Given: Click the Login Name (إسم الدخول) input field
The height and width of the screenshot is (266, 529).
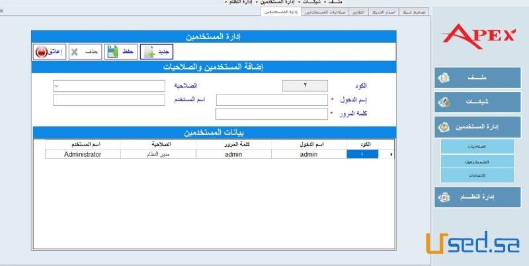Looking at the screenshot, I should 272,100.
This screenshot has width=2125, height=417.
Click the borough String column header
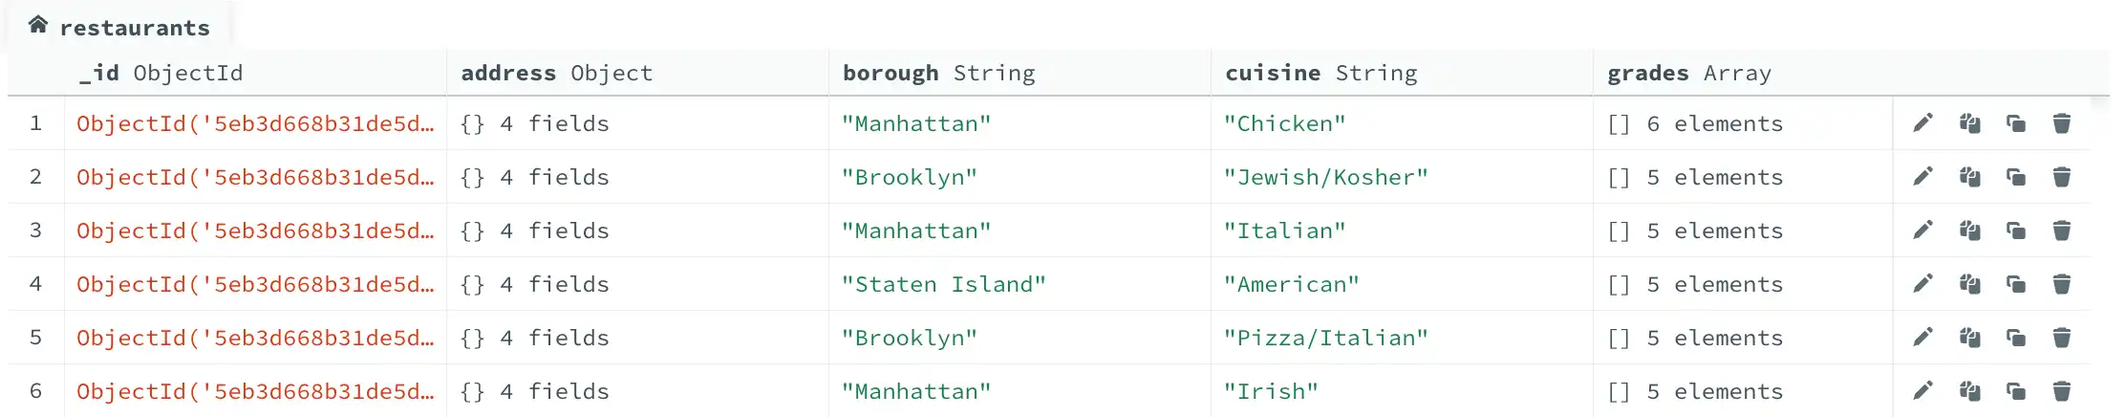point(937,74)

_____

→ WORK INSTRUCTION
All that is needed is an exact copy of the entries above, minus the pictures.

→ RESULT
Given: Click the Login Name (إسم الدخول) input field
The height and width of the screenshot is (266, 529).
Looking at the screenshot, I should 272,100.
This screenshot has width=2125, height=417.
Click the borough String column header
point(937,74)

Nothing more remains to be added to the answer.